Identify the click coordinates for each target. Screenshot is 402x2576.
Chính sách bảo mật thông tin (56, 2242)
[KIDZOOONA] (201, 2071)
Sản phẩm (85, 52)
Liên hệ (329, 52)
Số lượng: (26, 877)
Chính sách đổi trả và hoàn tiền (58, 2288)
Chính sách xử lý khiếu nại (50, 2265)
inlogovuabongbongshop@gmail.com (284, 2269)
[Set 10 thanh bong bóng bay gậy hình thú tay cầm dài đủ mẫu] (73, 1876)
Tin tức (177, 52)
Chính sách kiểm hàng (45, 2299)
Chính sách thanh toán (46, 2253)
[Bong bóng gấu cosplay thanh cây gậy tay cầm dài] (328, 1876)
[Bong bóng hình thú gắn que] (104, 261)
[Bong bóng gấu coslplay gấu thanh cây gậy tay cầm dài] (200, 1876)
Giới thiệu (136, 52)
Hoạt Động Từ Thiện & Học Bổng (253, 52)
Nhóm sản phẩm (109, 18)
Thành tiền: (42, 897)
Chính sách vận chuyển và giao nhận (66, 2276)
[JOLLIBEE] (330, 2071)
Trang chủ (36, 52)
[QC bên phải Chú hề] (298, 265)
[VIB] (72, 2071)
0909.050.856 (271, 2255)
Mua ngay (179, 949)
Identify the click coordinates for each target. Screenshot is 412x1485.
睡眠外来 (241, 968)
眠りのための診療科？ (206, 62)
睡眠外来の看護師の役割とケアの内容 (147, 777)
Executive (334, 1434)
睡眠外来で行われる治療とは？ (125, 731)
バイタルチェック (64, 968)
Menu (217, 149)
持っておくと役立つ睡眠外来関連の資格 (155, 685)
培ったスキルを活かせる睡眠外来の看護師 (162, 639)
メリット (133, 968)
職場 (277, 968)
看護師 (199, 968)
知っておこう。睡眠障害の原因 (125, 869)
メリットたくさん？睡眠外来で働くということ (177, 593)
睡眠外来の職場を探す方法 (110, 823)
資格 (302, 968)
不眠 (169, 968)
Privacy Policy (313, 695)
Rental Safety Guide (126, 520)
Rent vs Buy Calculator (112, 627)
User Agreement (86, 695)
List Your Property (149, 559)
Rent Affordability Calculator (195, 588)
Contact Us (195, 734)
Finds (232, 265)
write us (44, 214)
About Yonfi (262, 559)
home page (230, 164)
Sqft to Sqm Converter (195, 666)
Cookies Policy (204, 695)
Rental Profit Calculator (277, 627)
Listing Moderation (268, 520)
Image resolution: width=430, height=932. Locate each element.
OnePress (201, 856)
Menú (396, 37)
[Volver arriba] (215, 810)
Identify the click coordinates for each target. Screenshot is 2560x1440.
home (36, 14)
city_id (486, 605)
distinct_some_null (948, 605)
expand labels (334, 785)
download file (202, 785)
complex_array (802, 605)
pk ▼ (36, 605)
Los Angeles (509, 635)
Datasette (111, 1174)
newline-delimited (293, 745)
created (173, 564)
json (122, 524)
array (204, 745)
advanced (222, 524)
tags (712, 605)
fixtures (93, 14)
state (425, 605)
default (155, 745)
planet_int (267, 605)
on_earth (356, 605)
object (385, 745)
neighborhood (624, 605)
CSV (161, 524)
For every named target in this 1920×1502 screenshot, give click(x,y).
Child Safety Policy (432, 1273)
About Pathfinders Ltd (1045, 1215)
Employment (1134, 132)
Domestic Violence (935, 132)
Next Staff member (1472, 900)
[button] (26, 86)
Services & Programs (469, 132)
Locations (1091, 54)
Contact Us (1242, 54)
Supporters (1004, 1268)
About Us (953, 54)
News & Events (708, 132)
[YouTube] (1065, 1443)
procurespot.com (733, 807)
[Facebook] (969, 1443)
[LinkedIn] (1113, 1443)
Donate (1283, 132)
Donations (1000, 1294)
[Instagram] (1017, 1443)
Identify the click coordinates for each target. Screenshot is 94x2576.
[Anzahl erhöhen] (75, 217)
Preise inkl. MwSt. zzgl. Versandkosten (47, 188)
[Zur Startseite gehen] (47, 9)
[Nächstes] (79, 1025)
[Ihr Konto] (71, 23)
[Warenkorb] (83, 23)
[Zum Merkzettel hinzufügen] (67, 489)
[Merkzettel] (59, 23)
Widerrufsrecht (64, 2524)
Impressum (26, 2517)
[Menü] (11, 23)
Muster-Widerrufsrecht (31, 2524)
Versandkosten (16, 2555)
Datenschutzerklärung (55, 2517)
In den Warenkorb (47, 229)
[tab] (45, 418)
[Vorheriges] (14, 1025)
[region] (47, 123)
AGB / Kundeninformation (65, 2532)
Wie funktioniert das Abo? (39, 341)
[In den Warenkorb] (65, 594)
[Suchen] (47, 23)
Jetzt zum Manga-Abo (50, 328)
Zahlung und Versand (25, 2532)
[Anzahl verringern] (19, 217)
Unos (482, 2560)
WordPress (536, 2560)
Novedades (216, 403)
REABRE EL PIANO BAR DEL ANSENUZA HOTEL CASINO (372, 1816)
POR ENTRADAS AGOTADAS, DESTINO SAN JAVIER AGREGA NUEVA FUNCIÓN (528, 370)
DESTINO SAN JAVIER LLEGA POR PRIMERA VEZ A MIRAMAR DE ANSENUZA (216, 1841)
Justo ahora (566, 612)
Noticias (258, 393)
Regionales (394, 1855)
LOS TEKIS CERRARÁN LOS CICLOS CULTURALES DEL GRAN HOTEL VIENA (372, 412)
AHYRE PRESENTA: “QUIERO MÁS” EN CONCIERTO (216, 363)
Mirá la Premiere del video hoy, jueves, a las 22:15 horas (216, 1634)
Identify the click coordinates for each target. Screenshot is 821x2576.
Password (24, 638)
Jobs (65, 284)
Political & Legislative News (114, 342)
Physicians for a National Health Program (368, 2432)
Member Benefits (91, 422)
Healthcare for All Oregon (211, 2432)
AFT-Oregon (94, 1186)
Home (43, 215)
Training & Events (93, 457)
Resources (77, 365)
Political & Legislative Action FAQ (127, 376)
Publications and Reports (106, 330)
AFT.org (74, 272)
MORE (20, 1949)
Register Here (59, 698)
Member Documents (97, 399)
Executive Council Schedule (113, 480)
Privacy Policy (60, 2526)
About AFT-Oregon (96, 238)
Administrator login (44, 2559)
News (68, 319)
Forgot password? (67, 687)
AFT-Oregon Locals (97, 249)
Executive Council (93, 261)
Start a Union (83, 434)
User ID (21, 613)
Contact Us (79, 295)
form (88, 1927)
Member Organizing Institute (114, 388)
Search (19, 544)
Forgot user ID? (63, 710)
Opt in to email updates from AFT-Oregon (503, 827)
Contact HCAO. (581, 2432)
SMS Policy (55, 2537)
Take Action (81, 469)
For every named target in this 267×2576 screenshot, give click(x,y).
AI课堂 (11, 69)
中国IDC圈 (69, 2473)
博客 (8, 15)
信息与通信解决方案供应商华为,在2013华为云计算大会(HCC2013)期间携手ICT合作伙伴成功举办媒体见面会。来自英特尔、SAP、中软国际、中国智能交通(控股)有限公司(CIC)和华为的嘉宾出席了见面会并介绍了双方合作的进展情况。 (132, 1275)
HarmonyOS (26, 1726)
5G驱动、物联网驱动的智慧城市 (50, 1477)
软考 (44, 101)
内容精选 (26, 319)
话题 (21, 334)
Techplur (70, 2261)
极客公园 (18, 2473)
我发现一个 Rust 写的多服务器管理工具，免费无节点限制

• Exercise prompt: Exactly as they appear, write out the lines from the one containing "Forgot password? (67, 687)" through the final line of the entries above, both included.

• Answer box:
Forgot password? (67, 687)
AFT-Oregon Locals (97, 249)
Executive Council (93, 261)
Start a Union (83, 434)
User ID (21, 613)
Contact Us (79, 295)
form (88, 1927)
Member Organizing Institute (114, 388)
Search (19, 544)
Forgot user ID? (63, 710)
Opt in to email updates from AFT-Oregon (503, 827)
Contact HCAO. (581, 2432)
SMS Policy (55, 2537)
Take Action (81, 469)
For every named target in this 267×2576 screenshot, give click(x,y).
AI课堂 (11, 69)
中国IDC圈 (69, 2473)
博客 (8, 15)
信息与通信解决方案供应商华为,在2013华为云计算大会(HCC2013)期间携手ICT合作伙伴成功举办媒体见面会。来自英特尔、SAP、中软国际、中国智能交通(控股)有限公司(CIC)和华为的嘉宾出席了见面会并介绍了双方合作的进展情况。 (132, 1275)
HarmonyOS (26, 1726)
5G驱动、物联网驱动的智慧城市 (50, 1477)
软考 (44, 101)
内容精选 (26, 319)
话题 (21, 334)
Techplur (70, 2261)
极客公园 (18, 2473)
我发现一个 Rust 写的多服务器管理工具，免费无节点限制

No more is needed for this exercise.